Research by the Sutton Trust finds that children who fail to develop strong emotional bonds with their parents before the age of three are more likely to be badly behaved and struggle at school.
Poor parenting is fuelling a rise in the number of young children who grow up with behaviour and educational problems, according to research.
Figures show as many as four-in-10 infants fail to properly bond with their mothers and fathers by the age of three – storing up a series of social problems in later life.
The study, commissioned by the Sutton Trust, found that strong emotional bonds between parents and children were vital to ensure youngsters develop properly in the first few years.
Parents need to reassure sons and daughters with smiles and soothing tones while acknowledging their unhappiness when they get upset to lay the foundations of children’s social skills.
But the report – carried out by academics from British and US universities – found that 40 per cent of children failed to develop these bonds because of poor parenting, increasing the likelihood of being badly behaved and underachieving at school.
Researchers warned that the issues applied to “families from all social classes”, adding that boys’ behaviour was more easily affected than girls’ by poor parenting.
The Sutton Trust, which campaigns for better levels of social mobility, recommended that state-run children’s centres should offer mothers and fathers parenting classes to give them tips on how to bond with their children.
Health workers who visit parents shortly after the birth of children should also offer advice about attachment, it was claimed.
The disclosure will add to growing concerns over the prevalence of poor parenting skills in large numbers of British families.
It follows claims last year from Sir Michael Wilshaw, Ofsted’s chief inspector, that parents who no longer “take responsibility” for teaching their children right from wrong were at the root of Britain’s biggest problems.
Conor Ryan, director of research at the Sutton Trust said there was a “clear link” between good parenting and children’s “education, behaviour and future employment”.
“The educational divide emerges early in life, with a 19 month school readiness gap between the most and least advantaged children by the age of five,” he said.
“This report clearly identifies the fundamental role secure attachment could have in narrowing that school readiness gap and improving children’s life chances.
“More support from health visitors, children’s centres and local authorities in helping parents improve how they bond with young children could play a role in narrowing the education gap.”
Academics from Bristol University and Princeton and Columbia universities in the US reviewed international research papers to examine the long-term effects on young children of failing to develop strong emotional bonds with parents.
It quoted one study from the US that found 40 per cent of children failed to develop “secure attachments”. This figure was consistent with other European studies, it was claimed.
These children are split into two groups. Around 25 per cent failed to bond with parents because mothers and fathers regularly ignored their emotional needs, while another 15 per cent learnt to resist parents because they made them more upset or responded in an unpredictable way.
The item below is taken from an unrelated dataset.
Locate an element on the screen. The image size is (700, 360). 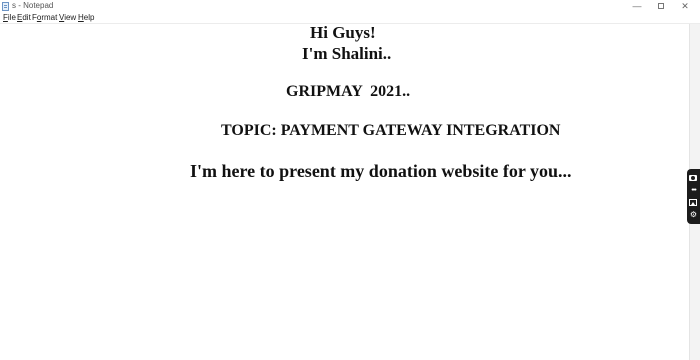
maximize-icon is located at coordinates (661, 6).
The study set out the characteristics of parents who successfully bond with their children. This includes lovingly holding a baby, reassuring them with smiles and soothing tones and acknowledging them when they become unhappy with reassuring facial expressions.
Children without secure bonds were more likely to display behaviour problems, including aggression, defiance and hyperactivity when they get older, the study found.
These pupils often have higher levels of poor language development and become unable to cope with poverty, family instability, parental stress and depression in later life.
They are also more likely to become obese in their adolescence, drop out of education and work at an early age and have difficulty forming social ties with their peers and teachers, researchers revealed.
Jane Waldfogel, professor of social work at Columbia University and a visiting professor at the London School of Economics, said: “Parents are an important influence on young children’s development and their chances in life.
“Mothers and fathers influence development through the resources they invest in their children, and the home learning environment they offer.
“But the emotional bonds they forge with their children also matter. A secure bond or attachment to the parent helps the child manage their behaviour and learn.”
Davina Ludlow, director of daynurseries.co.uk, an online nursery guide, said: “Children’s centres are the perfect place to promote the importance of bonding and attachment from a very young age, by taking advantage of their close relationship with parents. We welcome these recommendations.
“Yet while the report highlights the vital role of children’s centres and nurseries, the swathe of cuts in funding are forcing many to close.
“This should be a wake-up call for Government – funding for nurseries and children’s centres must be ring-fenced.”